若者たちにとって兵役を志願することは当然という空気の時代でした。「空気」というのは日本だけではないんですね。志願したものの検査で不合格になった若者が何人も自殺したというエピソードも映画の中で語られました。主人公は国が戦争をすること自体に反対したわけではありません。自分が人を殺すための武器を使うことを拒否したんです。だから戦争には志願して行くわけです。彼の扱いに困った上官は除隊させようとするのですが、彼はそれを断じて拒否します。そういう意味でこの映画は戦争に対してあからさまに批判する声をあげているわけではないですが、兵隊にいかなければならないような空気や、戦争の現場の悲惨さは十二分(いやそれ以上)に描いていました。

主人公は二回目の戦闘で自分自身が負傷してしまい本国に送還になりますが、その後もPTSDで苦しんだそうです。

詳しいことは書きませんが、お父さんの戦争体験がこの話に深く関わってくることは最初あたりから暗示しています。父と子との関係はひとつの見所です。

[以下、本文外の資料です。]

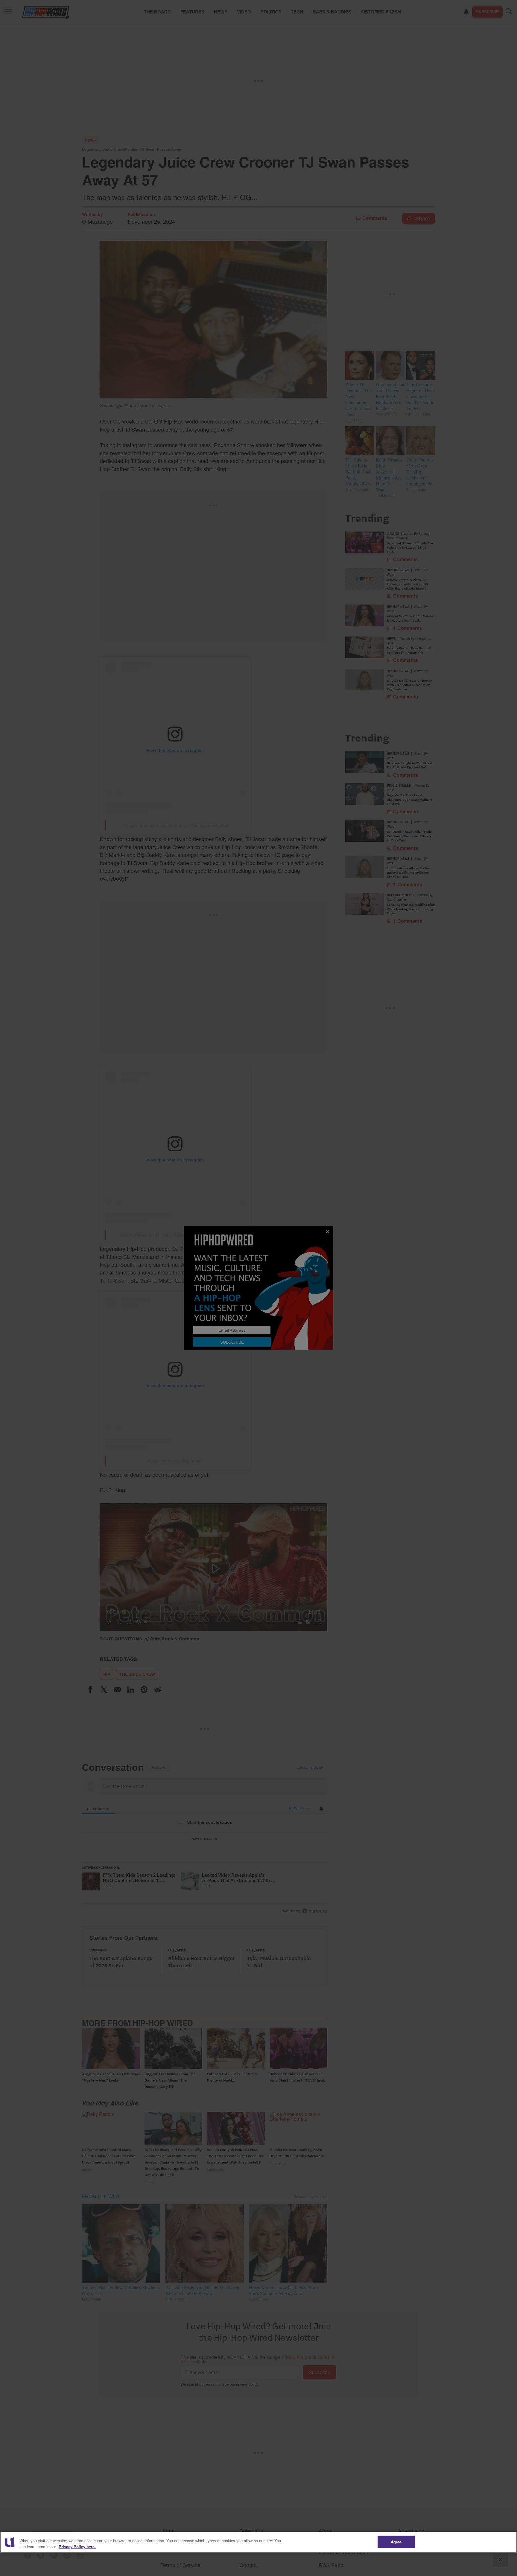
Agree (396, 2542)
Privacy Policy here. (77, 2546)
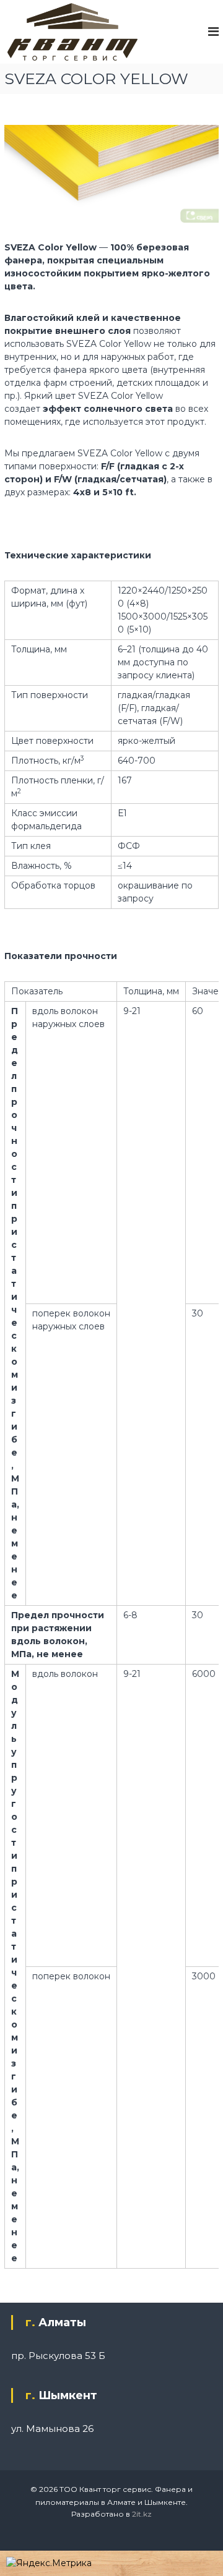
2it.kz (142, 2513)
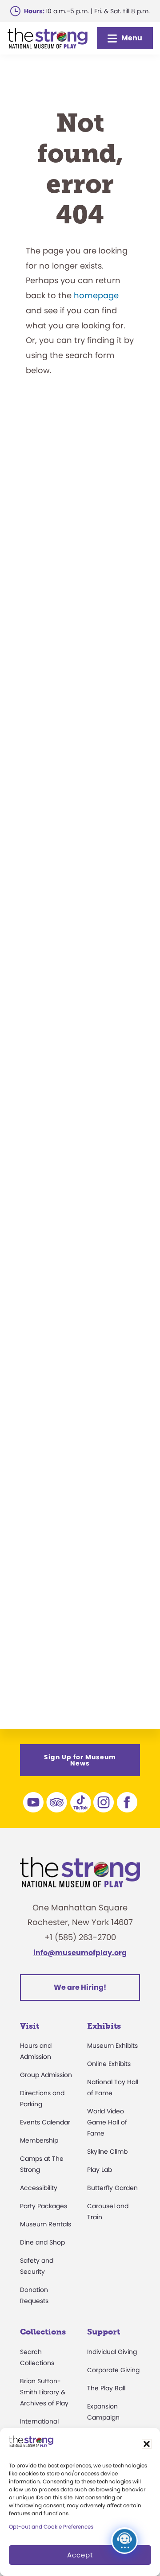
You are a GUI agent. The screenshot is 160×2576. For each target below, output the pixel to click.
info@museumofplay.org (80, 1953)
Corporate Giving (113, 2370)
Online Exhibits (109, 2063)
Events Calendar (45, 2122)
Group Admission (46, 2074)
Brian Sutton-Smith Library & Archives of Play (44, 2392)
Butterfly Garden (112, 2187)
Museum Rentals (45, 2224)
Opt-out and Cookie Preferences (51, 2526)
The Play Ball (106, 2388)
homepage (96, 295)
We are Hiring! (80, 1987)
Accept (80, 2555)
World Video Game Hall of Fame (107, 2122)
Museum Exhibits (112, 2045)
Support (103, 2332)
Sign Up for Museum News (80, 1760)
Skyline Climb (107, 2151)
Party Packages (43, 2206)
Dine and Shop (42, 2242)
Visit (29, 2026)
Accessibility (38, 2187)
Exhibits (104, 2026)
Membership (39, 2140)
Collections (43, 2332)
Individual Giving (112, 2351)
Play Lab (99, 2169)
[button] (146, 2444)
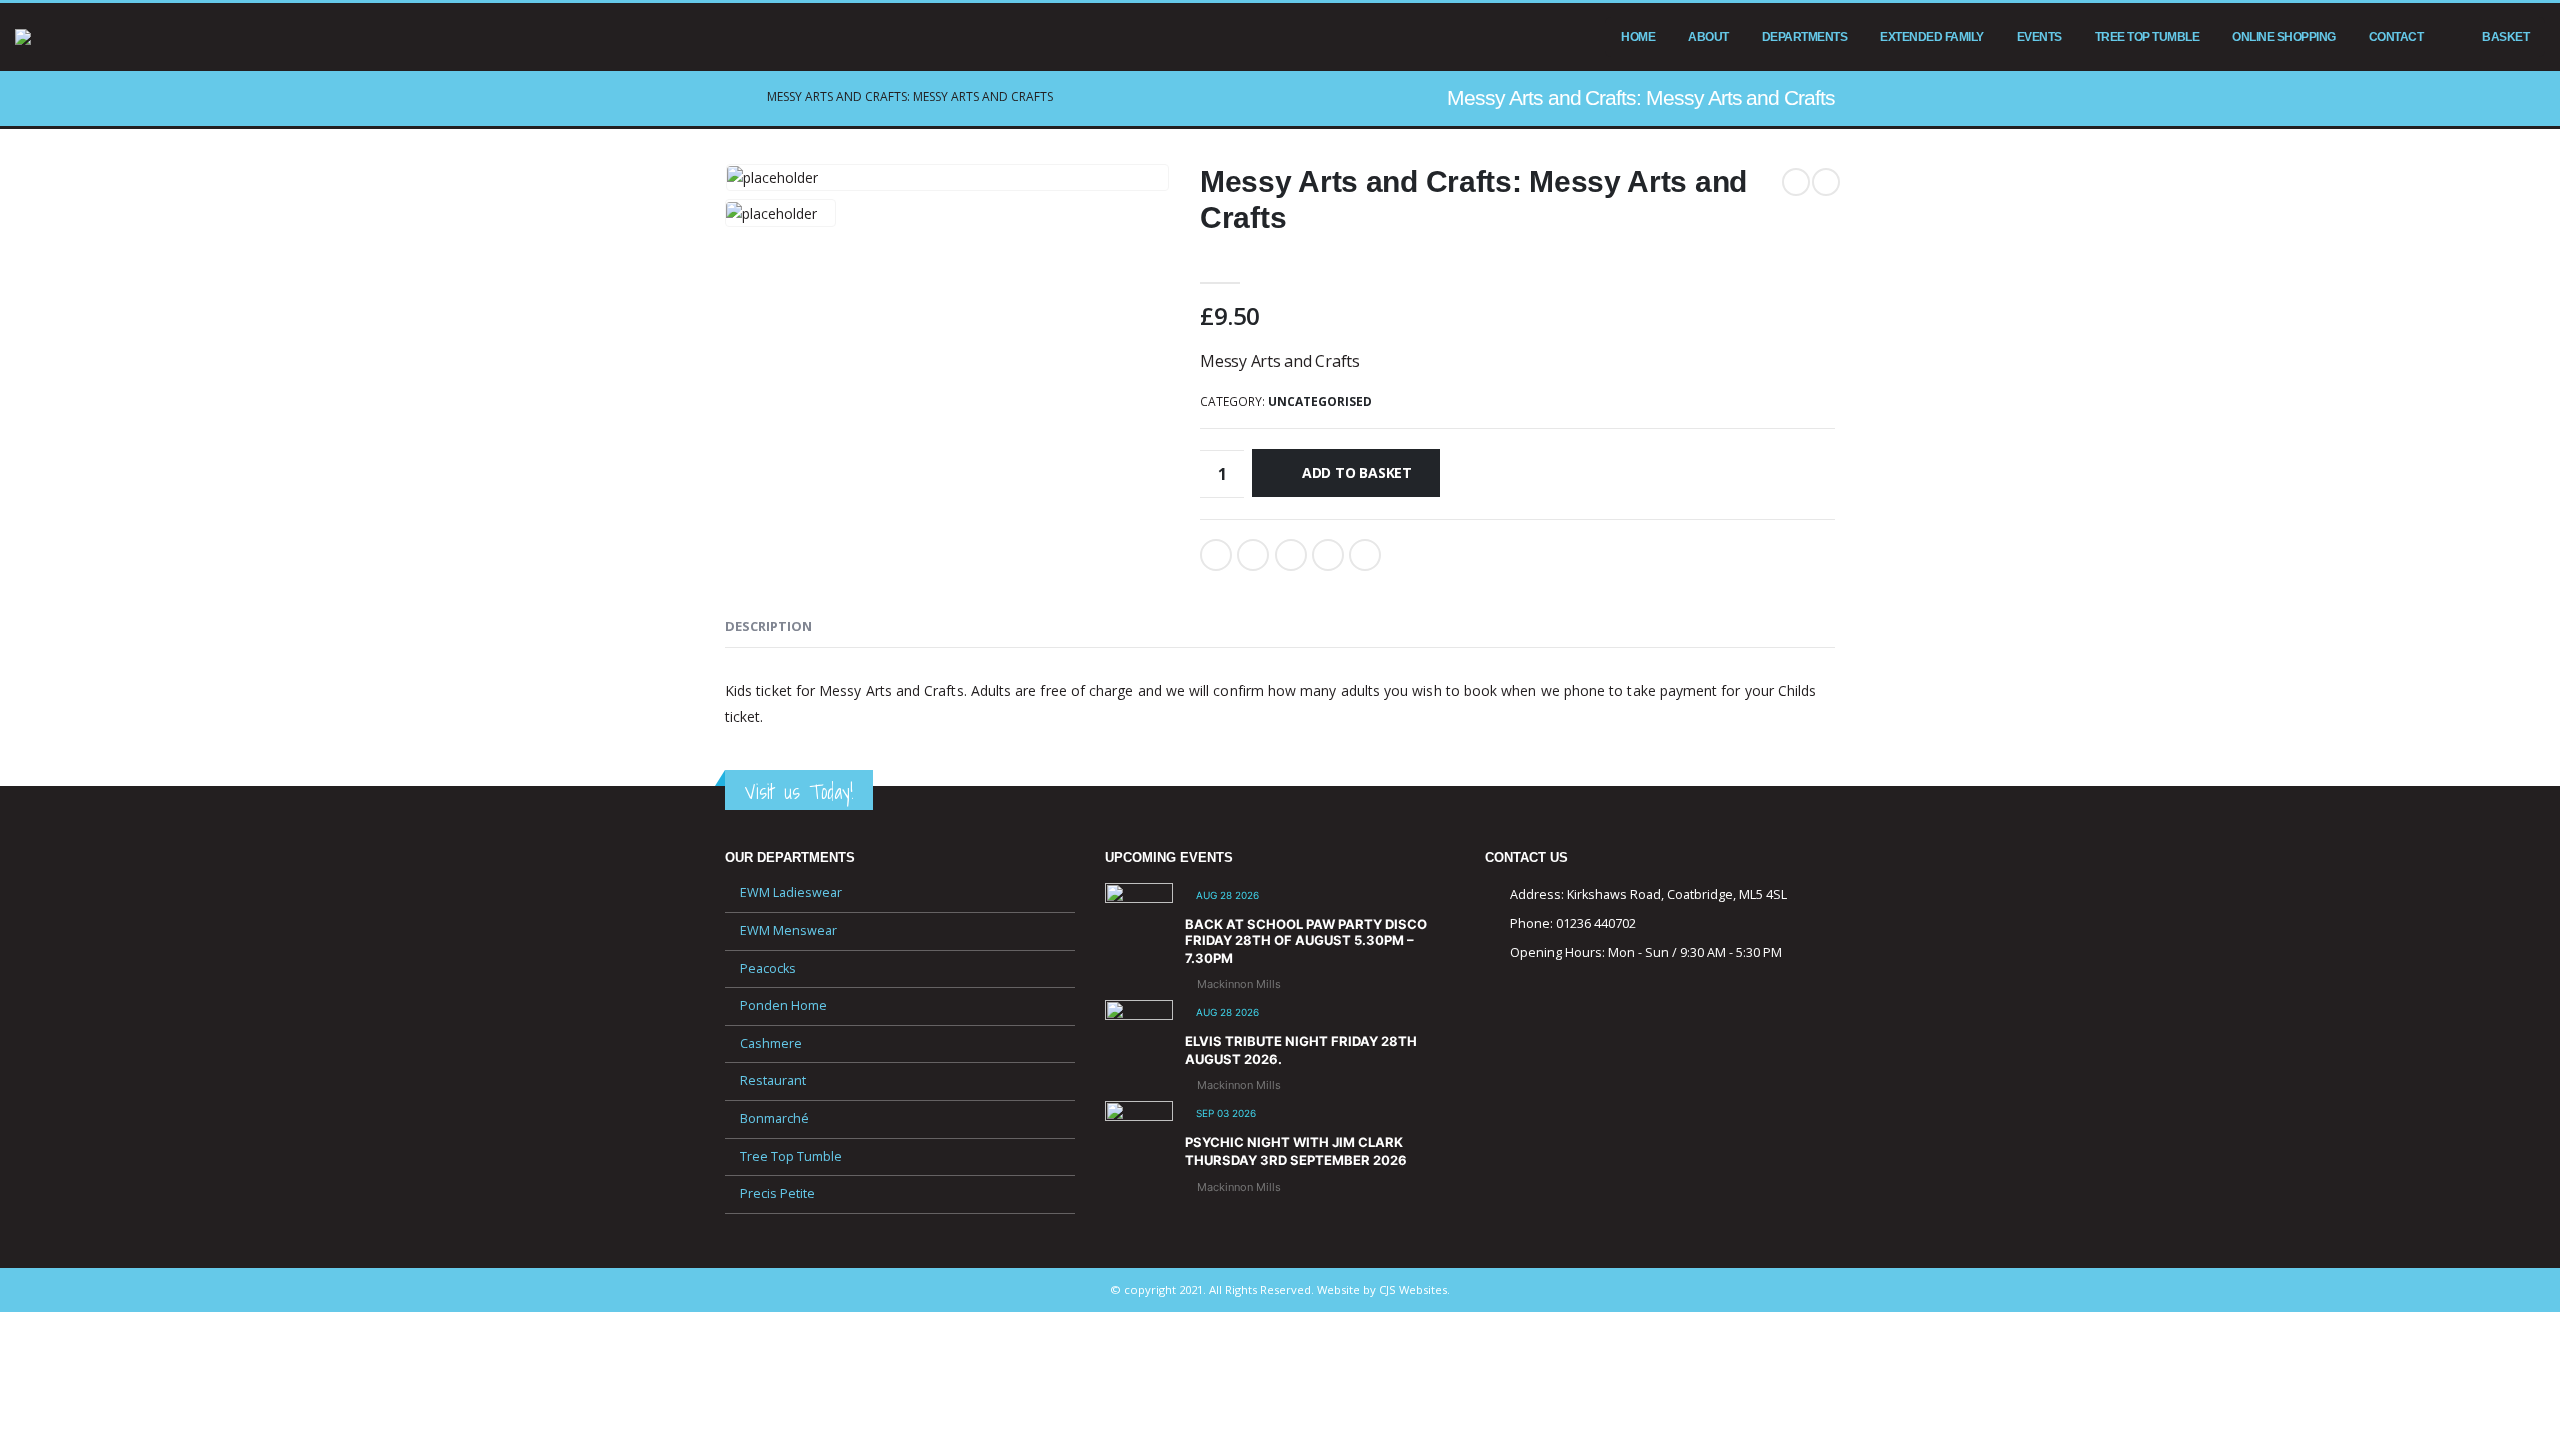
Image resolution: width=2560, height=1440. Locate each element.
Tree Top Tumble (2147, 37)
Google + (1328, 555)
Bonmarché (774, 1118)
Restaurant (773, 1080)
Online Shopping (2284, 37)
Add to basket (1357, 472)
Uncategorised (1320, 401)
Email (1365, 555)
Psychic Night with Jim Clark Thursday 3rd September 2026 (1296, 1151)
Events (2039, 37)
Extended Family (1932, 37)
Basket (2505, 37)
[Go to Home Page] (732, 97)
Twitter (1253, 555)
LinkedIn (1291, 555)
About (1708, 37)
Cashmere (771, 1043)
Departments (1805, 37)
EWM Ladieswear (791, 892)
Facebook (1216, 555)
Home (1638, 37)
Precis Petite (777, 1193)
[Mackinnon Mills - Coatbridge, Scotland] (75, 37)
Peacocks (768, 968)
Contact (2396, 37)
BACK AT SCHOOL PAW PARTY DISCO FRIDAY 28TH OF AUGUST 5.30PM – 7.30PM (1306, 940)
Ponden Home (783, 1005)
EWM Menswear (788, 930)
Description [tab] (768, 626)
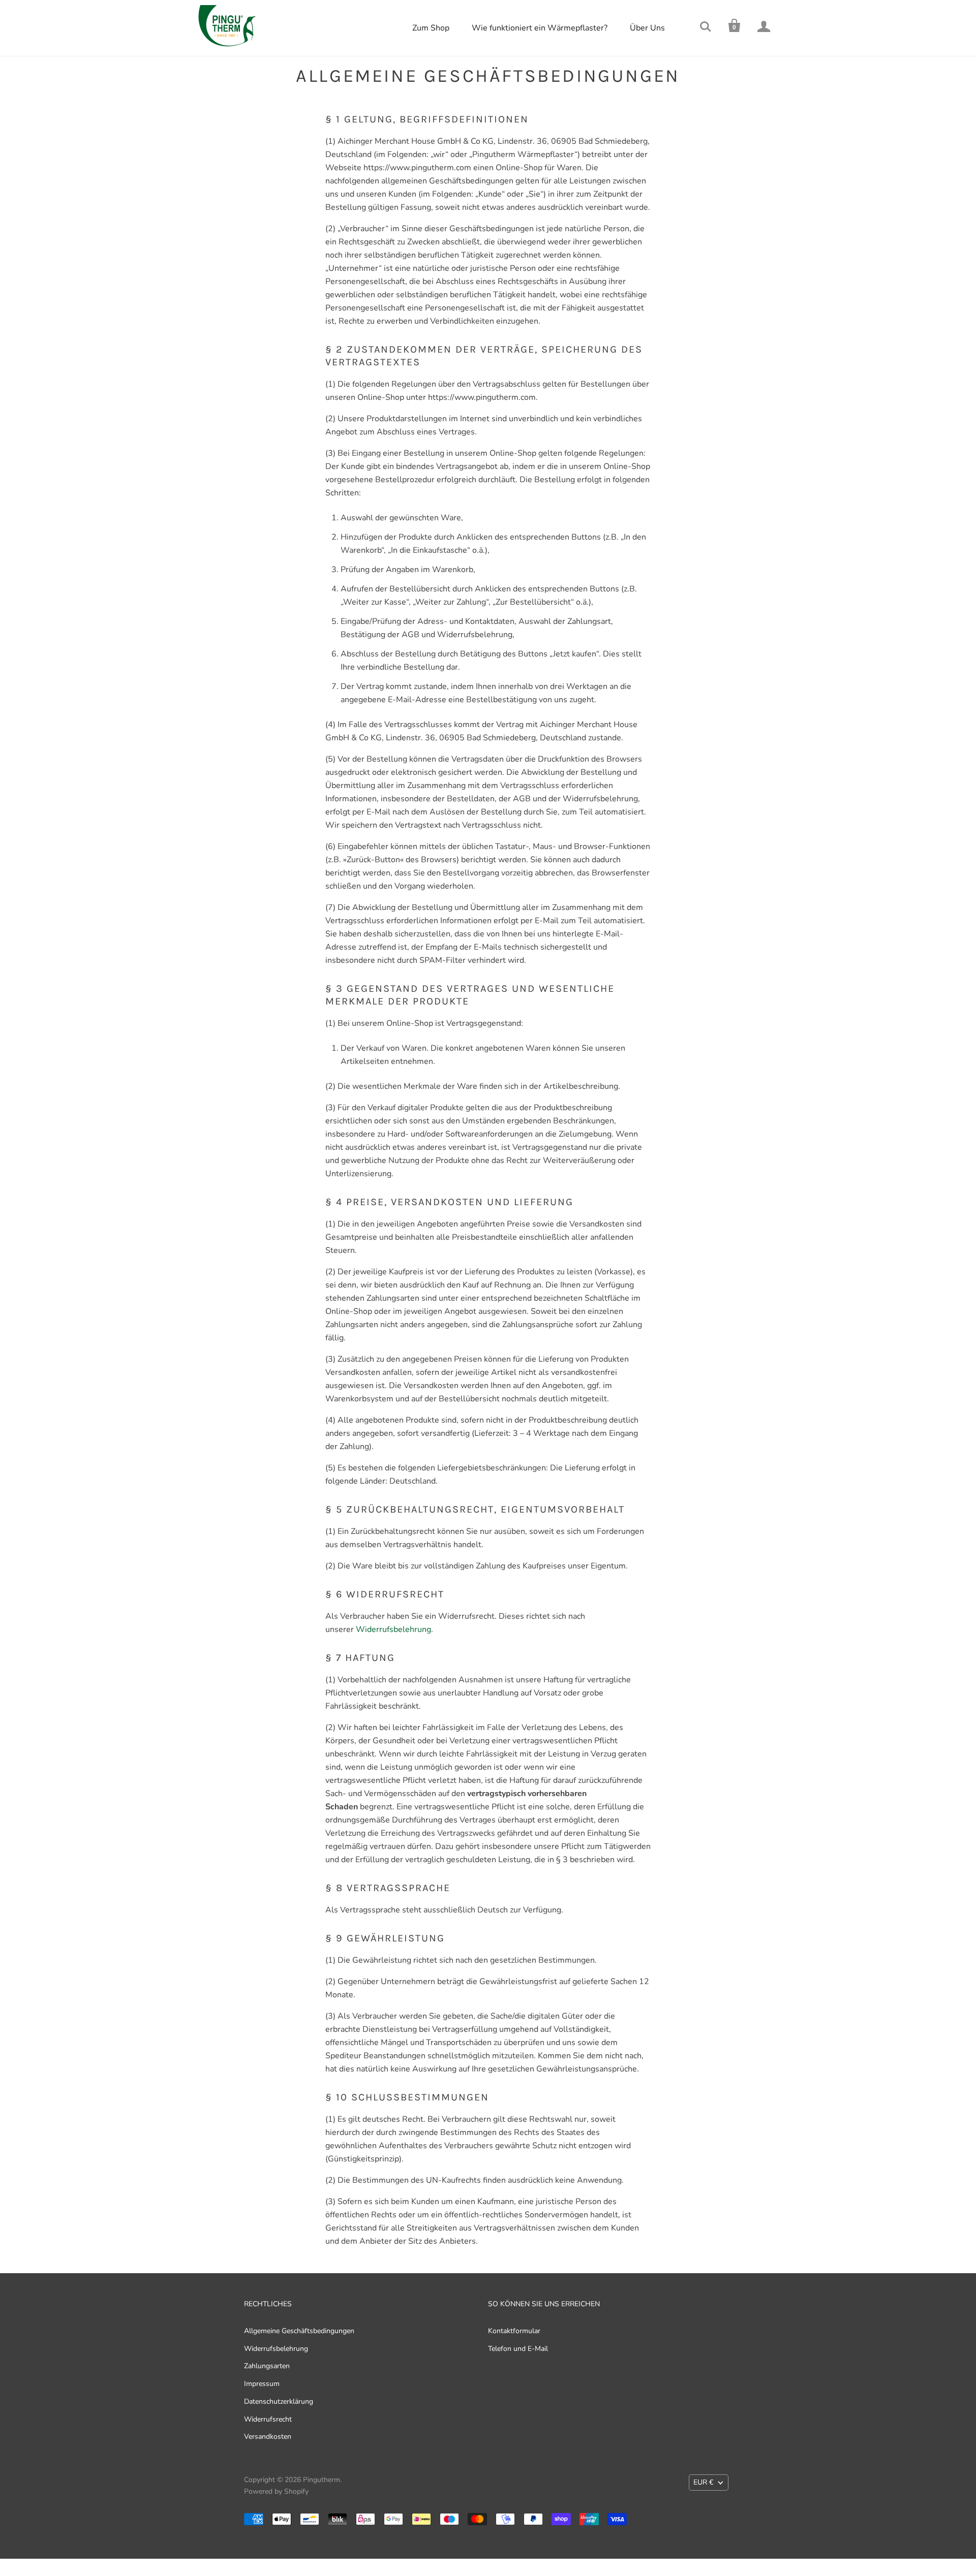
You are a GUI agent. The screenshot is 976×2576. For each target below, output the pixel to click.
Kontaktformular (514, 2331)
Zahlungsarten (267, 2366)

それにしても疲れる映画でした。そうだろうと思ったのであまり観たくはなかったのですが、映画を語る会のサブの課題作なので頑張って観に行きました。

『マン・ダウン』も反戦映画でしたがあれは最後に泣かせるのでなんかしんどさが消えていきましたので、何度でも観ることができました。『ハクソー・リッジ』はリアルでしたし、もう勘弁してほしいという感じでした。ああ、それに『マン・ダウン』の主人公は「弱さ」をはっきり出していました。『ハクソー・リッジ』の主人公は映画の中では弱さを全然見せませんでした。多分、そこがぼくが苦手なタイプなんだと思います。ぼくは弱い人が好きなんでしょう。